Accumulation of small fragments of DNA in isolated HeLa cell nuclei due to transient incorporation of dUMP

Abstract

[ 3H]dUMP was incorporated into DNA of isolated S-phase HeLa S 3 cell nuclei during DNA synthesis. The incorporated radioactivity was made acid soluble during a chase with excess TTP. A partially purified DNA polymerase α incorporated [ 3H]dUMP into activated salmon sperm DNA. The incorporation rate was equal to the incorporation of [ 3H]TMP, and the radioactivity incorporated was not made acid soluble during a chase. The nuclei thus have the ability to remove misincorporated uracil.
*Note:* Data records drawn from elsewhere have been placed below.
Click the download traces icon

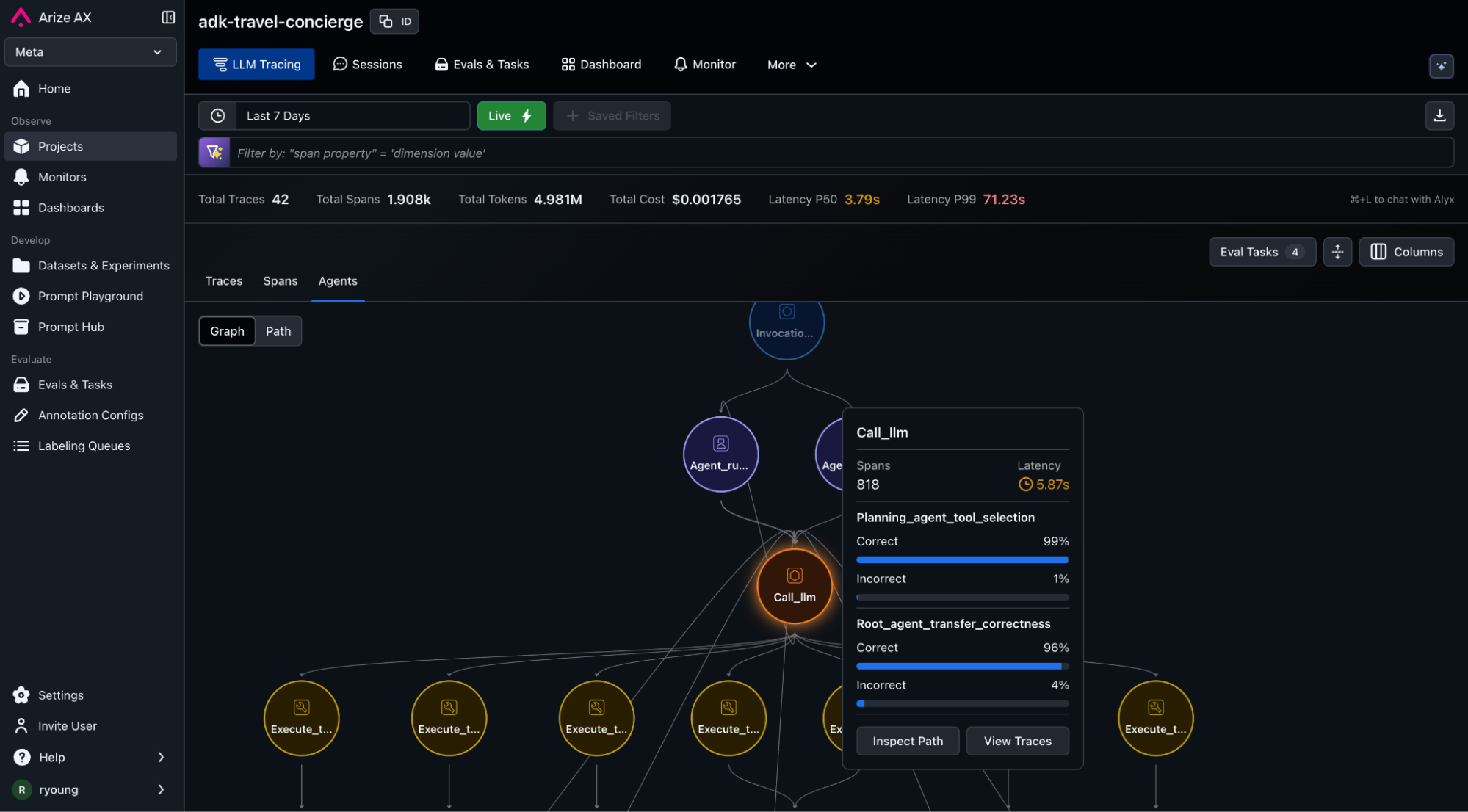coord(1439,115)
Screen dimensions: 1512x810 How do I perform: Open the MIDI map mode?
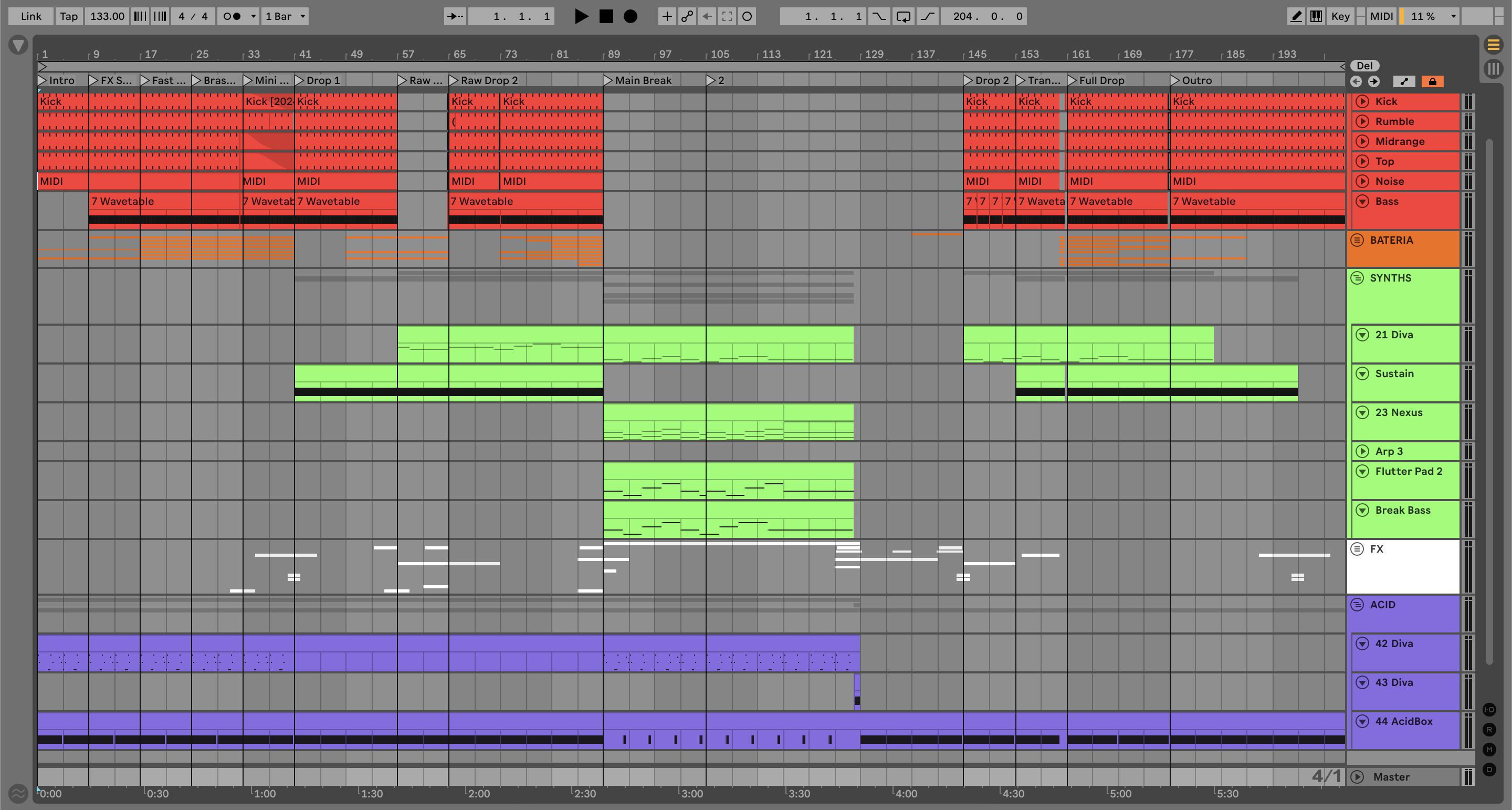pyautogui.click(x=1381, y=16)

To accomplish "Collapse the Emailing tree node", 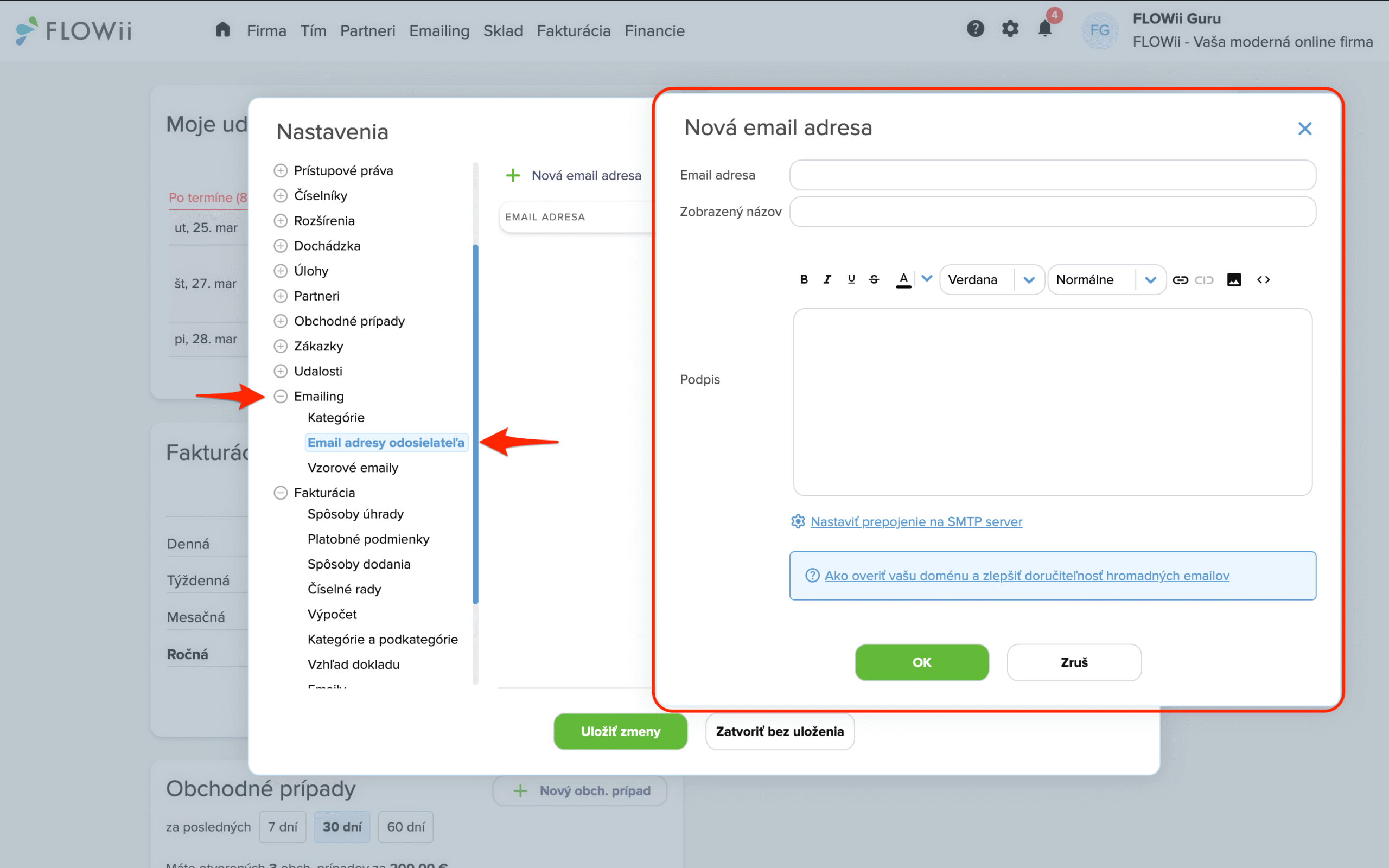I will (x=281, y=396).
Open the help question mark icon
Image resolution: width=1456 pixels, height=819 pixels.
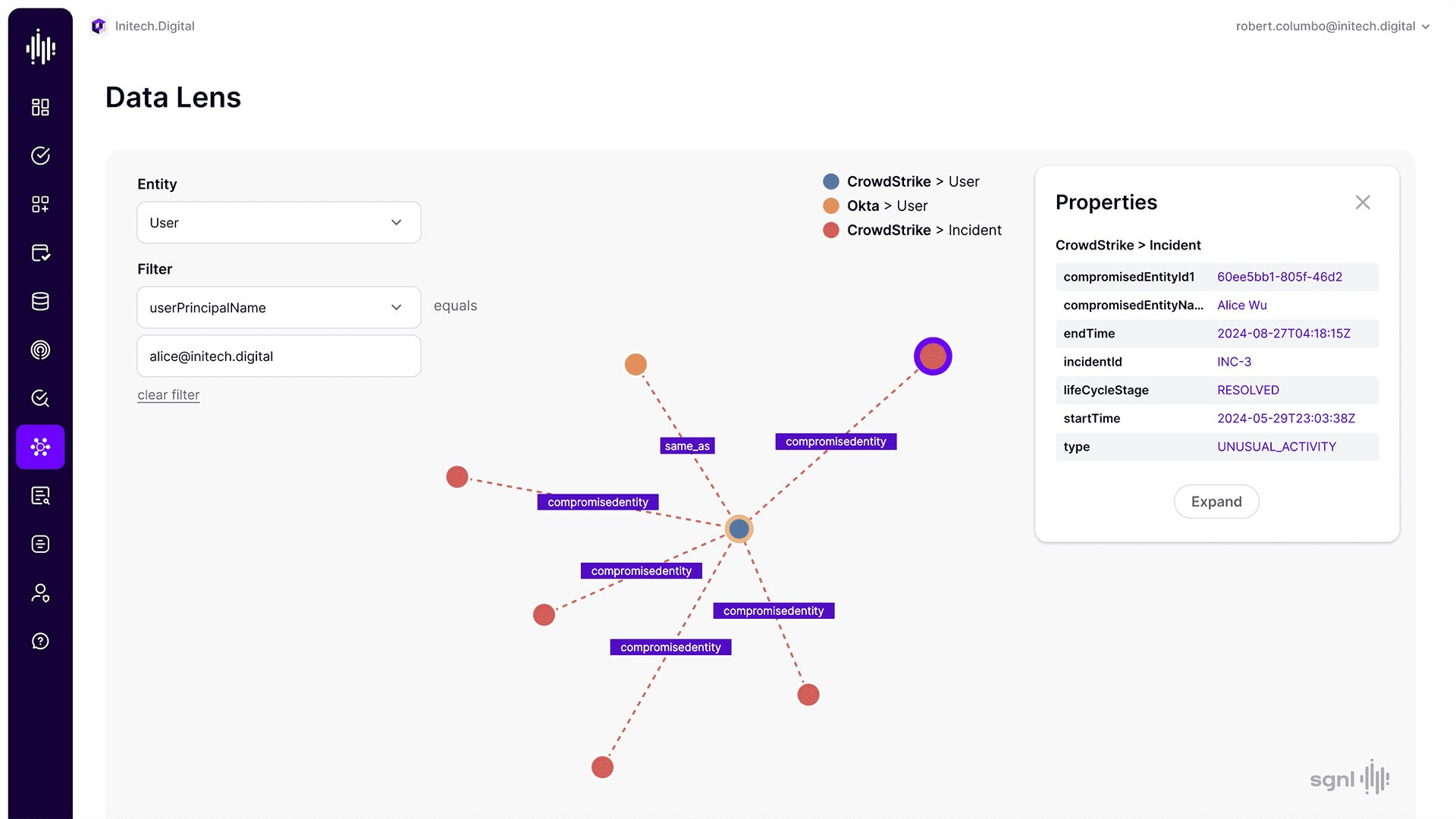click(40, 642)
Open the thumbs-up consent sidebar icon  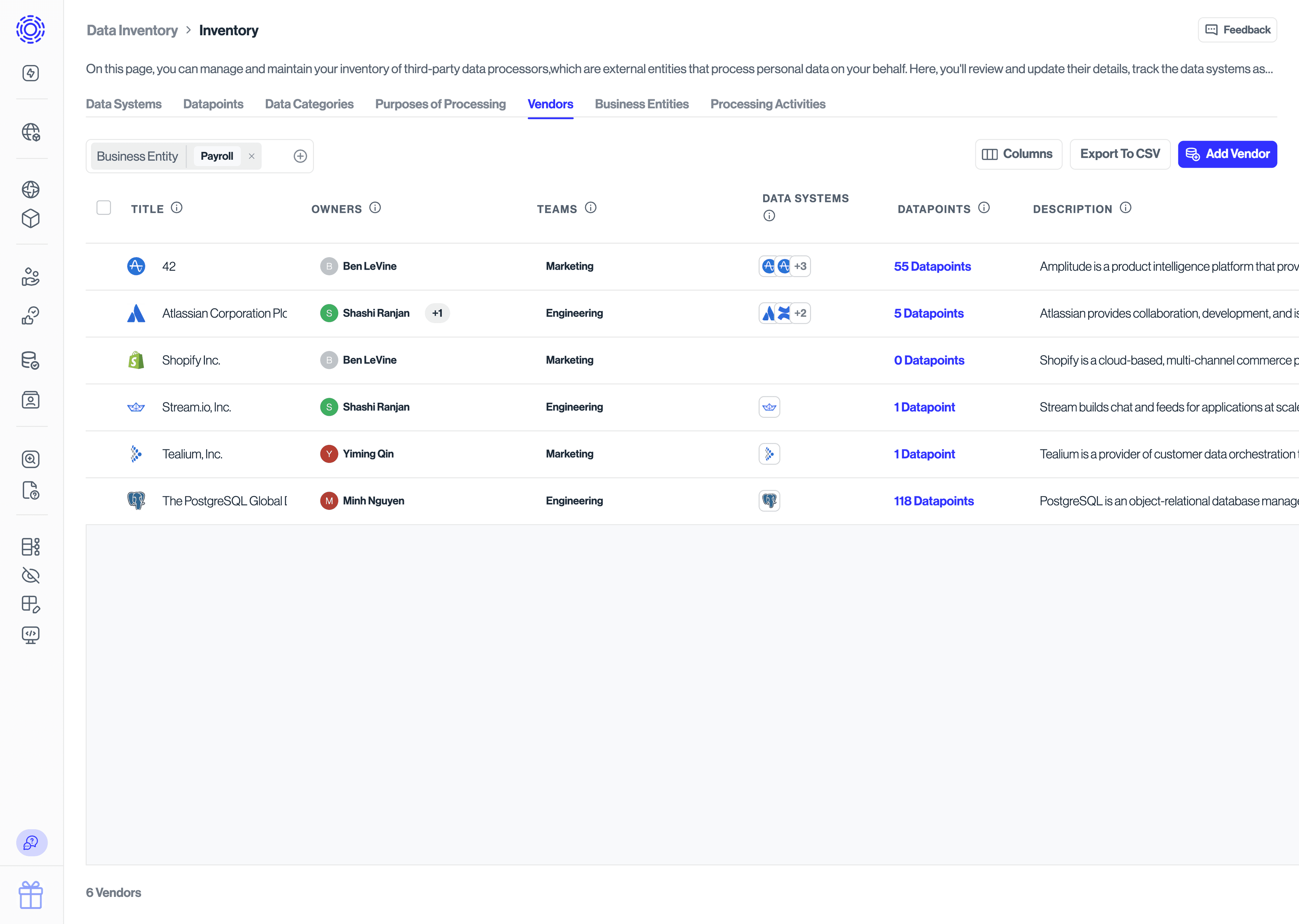(31, 316)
From cytosol we have partially purified an enzyme (80 times purification) that splits the N-glycosidic bond between uracil and deoxyribose in dUMP-containing DNA. This uracil-N-glycosidase has a molecular weight of about 50 000. It does not accept dUTP or RNA as substrates. Pulse labelling of isolated nuclei with radioactive deoxyribonucleoside triphosphates in the presence of dUTP lead to a large accumulation of label in small DNA fragments. The size of these fragments was about 80 nucleotides in a 60 s pulse and no increase in size was observed with increasing pulse length. The corresponding value for control experiments with no dUTP, was 200 nucleotides and the fragments increased in size with increasing pulse length. About 90% of the radioactivity was found in the small fragments after a 3 min pulse when the concentration of dUTP in the test mixture was 100 μM and no exogenous TTP was present. In control experiments with no dUTP present, only 14% of the radioactivity was found in small DNA pieces. When test mixture containing dUTP was preincubated with cytosol for 60 s before adding the isolated nuclei, the small fragments increased in size to that of DNA fragments found in control incubations; also the relative amount of label bound to the fragments returned to the levels found in the controls. Increasing the TTP concentration from 5 μM to 1.88 mM in the absence of exogenous dUTP had no effect on the size of the DNA fragments.